Why is Spinarak purple in Gold & Silver? - unsigned comment from Crazylegs24 (talkcontribs)

Nobody knows, that's just how they made it. And please sign your comments with four tildes. The Dark Fiddler - You enter a poorly lit room... 00:10, 15 February 2010 (UTC)
Limited graphic capabilities if I'm right. Also it's changed since then.ShinyGlaceon 12:22, 15 February 2010 (UTC)


I invented Spinarak! This article helped me confirm it. I feel so cool to have invented a Pokemon.SpinarakGirl 23:16, 27 August 2010 (UTC)

It may be because the Spinarark was only found at night and they wanted it to look like how it would look at night.(ShadowPikachu126 (talk) 16:32, 17 March 2013 (UTC))

Spinarak was NOT an "American TCG League" creation

I removed this line: "Spinarak was created through a children's Pokémon design activity in the American TCG League." There was no such event, period.

And just in case someone here THINKS it may have been the case, apart from the fact that the news from [ my site] during that time doesn't list ANYTHING about it, consider the following: Gold/Silver was released in Japan on November 1999, while the Pokemon TCG had been released in the US around March 1999. Wizard's Pokemon Leagues themselves started in 2000 (its 7th Season, if I recall correctly, began in June or July 2000)... which was AFTER the release of Gold/Silver in Japan. Even then, I'm pretty sure what Pokemon would be in Gold/Silver would have already been pinned down by the time the TCG was first released in the US by Wizards. Now it's not to say that maybe it was a design activity for JAPANESE card game players. But it CERTAINLY wasn't something for the American leagues.

Finally, I'm also fairly certain that whoever posted that bogus info in the article prolly based it off [ THIS] short fiction story. Doncha just love it when people post stuff without thinking about it? Oy. -- Nick15 09:59, 20 January 2012 (UTC)

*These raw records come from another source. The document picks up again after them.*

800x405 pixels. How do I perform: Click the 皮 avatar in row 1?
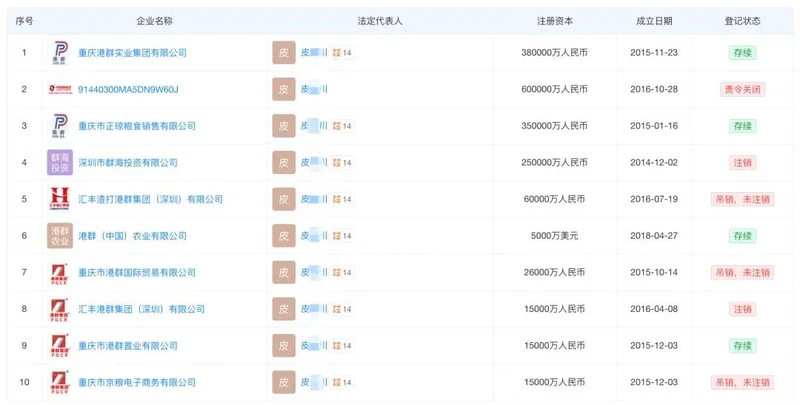(284, 53)
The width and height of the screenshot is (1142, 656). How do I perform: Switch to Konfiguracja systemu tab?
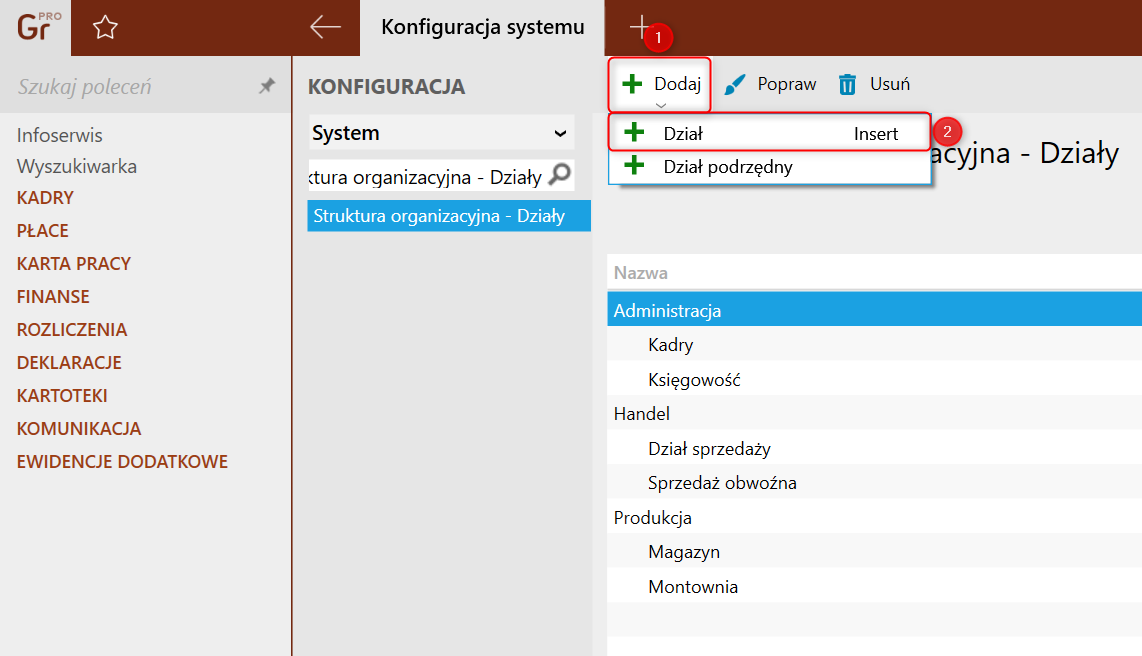coord(482,28)
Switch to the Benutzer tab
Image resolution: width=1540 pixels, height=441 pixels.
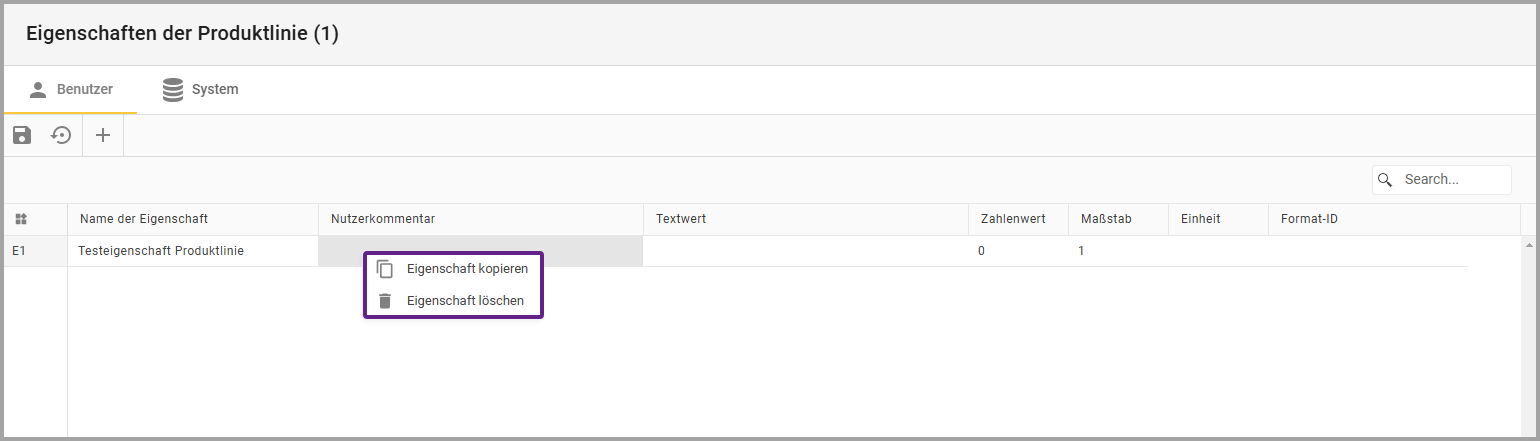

For interest's sake, [ the information was added in this edit]. —darklordtrom 10:07, 20 January 2012 (UTC)
Haha, you beat me to the punch, I was about to post that link myself. ... Anyways, this claim has been on this article since October 2009, which means that that fiction story link above actually after the claim in this article and not vice versa. .... Still, I welcome anyone to provide evidence proving that Spinarak WAS a creation of an American TCG player and not of one of the original Japanese designers--such as a dated letter from Nintendo accepting their solicitation (which is odd considering that Nintendo DOESN'T accept solicitations) or an autograph sketch of Spinarak drawn by Ken Sugimori saying "thanks for the idea!" or some such bit of evidence. Otherwise, I feel this claim has been mythbusted. -- Nick15 10:25, 20 January 2012 (UTC)

Damage Control

I just realized how many people actually fell for the absurd claim that Spinarak was designed by an American kid, just because it was on Bulbapedia:

Because of which, next chance I get I'm going to add a line in Spinarak's Trivia section stating "Contrary to rumor, Spinarak was NOT designed by an American child during Wizards' Pokémon League". That is unless Bulbapedia's code of conduct and manual of style specifically prohibit it? -- Nick15 20:41, 20 January 2012 (UTC)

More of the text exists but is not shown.